# Sovereign Studio: Step-by-Step Tutorial (MCP-style, No-Egress)

This notebook scaffolds a teaching prototype of a local-first creative studio architecture:

- **Step 1**: `studio_config.json` as ground truth (local transport + no-egress policy)
- **Step 2**: a Python stdio "MCP-like" server + firewall that blocks cloud-saving behaviors
- **Step 3**: an "IP Warden" using embeddings + cosine similarity
- **Step 4**: `inspiration.jsonl` append-only heartbeat + drift detection
- **Step 5**: hot-reload tool registration when a new need appears

Colab note: true no-egress should be enforced at OS/container/network policy. Here we also demonstrate **process-level socket blocking** to teach the idea.

In [None]:
from __future__ import annotations

import json
import os
import re
import socket
import sys
import time
from dataclasses import dataclass
from hashlib import sha256
from pathlib import Path
from typing import Any, Callable, Dict, List, Optional, Tuple

ROOT = Path.cwd() / "sovereign_studio_demo"
ROOT.mkdir(exist_ok=True)
print("Workspace:", ROOT)

## Step 1: Meta-Architect Initialization (The Seed)

We create `studio_config.json` as an explicit, versionable "ground truth."

Key: local stdio transport (conceptually MCP stdio) and a denylist policy for egress patterns.

In [None]:
studio_config = {
  "transport": {
    "type": "stdio",
    "notes": "All agent-server communication via stdin/stdout pipes. No network required."
  },
  "no_egress": {
    "enabled": True,
    "deny_tool_name_patterns": [
      "save_to_cloud",
      "upload",
      "gdrive",
      "dropbox",
      "s3",
      "googleapis",
      "http",
      "https"
    ],
    "deny_socket": True,
    "message": "Blocked by Sovereign Studio No-Egress policy."
  },
  "ip_warden": {
    "similarity_threshold": 0.85,
    "embedding": {
      "type": "local_demo",
      "notes": "Notebook uses a deterministic local embedding stub.

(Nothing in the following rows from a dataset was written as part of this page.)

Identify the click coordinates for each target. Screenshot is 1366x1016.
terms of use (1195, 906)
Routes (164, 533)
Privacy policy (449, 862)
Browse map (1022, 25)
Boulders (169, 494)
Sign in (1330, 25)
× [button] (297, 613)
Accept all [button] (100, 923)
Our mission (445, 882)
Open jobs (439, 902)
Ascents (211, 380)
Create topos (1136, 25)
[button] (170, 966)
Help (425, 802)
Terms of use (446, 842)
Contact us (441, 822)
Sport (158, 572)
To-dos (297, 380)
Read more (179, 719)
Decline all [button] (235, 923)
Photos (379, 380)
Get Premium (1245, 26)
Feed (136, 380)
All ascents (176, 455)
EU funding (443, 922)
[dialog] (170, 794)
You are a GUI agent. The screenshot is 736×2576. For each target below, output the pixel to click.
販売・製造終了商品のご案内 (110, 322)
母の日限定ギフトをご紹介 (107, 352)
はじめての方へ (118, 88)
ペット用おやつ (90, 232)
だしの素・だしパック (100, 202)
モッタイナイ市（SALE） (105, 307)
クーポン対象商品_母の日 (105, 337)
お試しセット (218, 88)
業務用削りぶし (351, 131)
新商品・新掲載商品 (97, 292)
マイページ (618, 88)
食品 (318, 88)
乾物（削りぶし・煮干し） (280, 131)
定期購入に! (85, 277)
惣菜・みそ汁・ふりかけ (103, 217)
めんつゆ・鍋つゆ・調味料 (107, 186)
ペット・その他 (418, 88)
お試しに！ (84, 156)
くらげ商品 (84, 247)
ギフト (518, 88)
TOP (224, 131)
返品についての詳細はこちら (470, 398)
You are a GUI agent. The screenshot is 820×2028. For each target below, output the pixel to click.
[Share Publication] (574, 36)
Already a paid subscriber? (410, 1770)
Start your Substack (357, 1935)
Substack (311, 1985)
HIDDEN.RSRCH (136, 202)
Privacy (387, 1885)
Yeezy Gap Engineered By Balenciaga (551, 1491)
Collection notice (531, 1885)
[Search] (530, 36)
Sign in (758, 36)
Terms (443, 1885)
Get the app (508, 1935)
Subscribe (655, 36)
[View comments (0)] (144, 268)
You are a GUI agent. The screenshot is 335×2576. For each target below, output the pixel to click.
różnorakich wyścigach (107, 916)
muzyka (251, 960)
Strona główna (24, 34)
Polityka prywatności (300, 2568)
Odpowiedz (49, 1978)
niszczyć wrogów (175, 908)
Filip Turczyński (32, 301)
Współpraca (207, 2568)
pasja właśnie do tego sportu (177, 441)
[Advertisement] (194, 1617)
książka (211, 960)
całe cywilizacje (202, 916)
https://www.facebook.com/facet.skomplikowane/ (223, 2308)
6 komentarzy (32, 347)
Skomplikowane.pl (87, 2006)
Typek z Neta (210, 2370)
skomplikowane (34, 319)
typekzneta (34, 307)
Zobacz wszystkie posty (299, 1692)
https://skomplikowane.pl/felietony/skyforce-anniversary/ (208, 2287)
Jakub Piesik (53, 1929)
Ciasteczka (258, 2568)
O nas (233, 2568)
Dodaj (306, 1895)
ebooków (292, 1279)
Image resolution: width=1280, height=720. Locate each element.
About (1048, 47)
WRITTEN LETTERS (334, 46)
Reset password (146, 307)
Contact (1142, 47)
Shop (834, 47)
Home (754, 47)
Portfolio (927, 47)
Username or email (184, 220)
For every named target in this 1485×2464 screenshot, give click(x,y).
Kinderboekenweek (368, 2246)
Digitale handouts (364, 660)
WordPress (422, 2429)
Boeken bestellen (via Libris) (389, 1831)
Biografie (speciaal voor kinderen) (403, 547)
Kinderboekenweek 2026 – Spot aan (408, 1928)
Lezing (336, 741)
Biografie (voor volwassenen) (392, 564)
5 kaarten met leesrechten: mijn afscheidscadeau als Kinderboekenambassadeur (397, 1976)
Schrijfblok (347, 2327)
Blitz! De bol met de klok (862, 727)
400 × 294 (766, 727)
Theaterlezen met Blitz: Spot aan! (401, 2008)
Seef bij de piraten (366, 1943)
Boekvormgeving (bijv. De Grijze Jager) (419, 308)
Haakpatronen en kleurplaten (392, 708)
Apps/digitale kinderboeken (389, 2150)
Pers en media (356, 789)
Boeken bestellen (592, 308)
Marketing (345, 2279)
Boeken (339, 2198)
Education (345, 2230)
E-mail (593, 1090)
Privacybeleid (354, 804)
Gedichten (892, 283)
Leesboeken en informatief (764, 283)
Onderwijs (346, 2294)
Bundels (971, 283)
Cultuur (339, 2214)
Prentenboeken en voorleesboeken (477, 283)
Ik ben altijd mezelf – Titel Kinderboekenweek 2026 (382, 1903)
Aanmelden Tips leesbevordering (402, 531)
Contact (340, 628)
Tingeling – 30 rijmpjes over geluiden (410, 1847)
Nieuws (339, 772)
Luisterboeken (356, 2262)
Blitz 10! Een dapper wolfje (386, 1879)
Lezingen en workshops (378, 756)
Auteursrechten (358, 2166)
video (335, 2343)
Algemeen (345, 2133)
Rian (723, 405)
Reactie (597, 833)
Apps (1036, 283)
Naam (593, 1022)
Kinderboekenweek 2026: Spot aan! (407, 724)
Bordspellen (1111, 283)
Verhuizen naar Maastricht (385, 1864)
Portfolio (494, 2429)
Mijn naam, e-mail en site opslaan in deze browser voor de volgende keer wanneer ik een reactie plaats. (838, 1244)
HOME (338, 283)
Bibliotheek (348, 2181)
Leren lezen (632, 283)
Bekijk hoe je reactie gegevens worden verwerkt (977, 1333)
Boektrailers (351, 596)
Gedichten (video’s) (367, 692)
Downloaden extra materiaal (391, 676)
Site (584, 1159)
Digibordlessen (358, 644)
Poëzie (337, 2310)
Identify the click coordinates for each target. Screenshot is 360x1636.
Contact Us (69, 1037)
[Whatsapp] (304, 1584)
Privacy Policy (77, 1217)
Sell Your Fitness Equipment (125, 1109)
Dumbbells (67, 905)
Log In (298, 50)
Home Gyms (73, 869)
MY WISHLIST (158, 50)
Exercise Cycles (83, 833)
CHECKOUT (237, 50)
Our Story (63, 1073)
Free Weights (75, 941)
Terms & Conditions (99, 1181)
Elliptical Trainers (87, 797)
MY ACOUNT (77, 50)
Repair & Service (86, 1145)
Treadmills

Swap with CLIP/open_clip locally."
    }
  },
  "heartbeat": {
    "ledger": "inspiration.jsonl",
    "cadence_hours": 4,
    "drift": {
      "min_vocab_diversity": 0.22,
      "min_sentiment_range": 0.18,
      "notes": "Simple heuristics to teach burnout drift detection."
    }
  }
}

cfg_path = ROOT / "studio_config.json"
cfg_path.write_text(json.dumps(studio_config, indent=2))
print(cfg_path.read_text())

## Step 2: Head of Security (Firewall)

We implement two layers:

1) **Tool firewall**: blocks tool calls by name pattern.
2) **Socket firewall (process-level)**: monkeypatches `socket.socket.connect` so network calls fail fast.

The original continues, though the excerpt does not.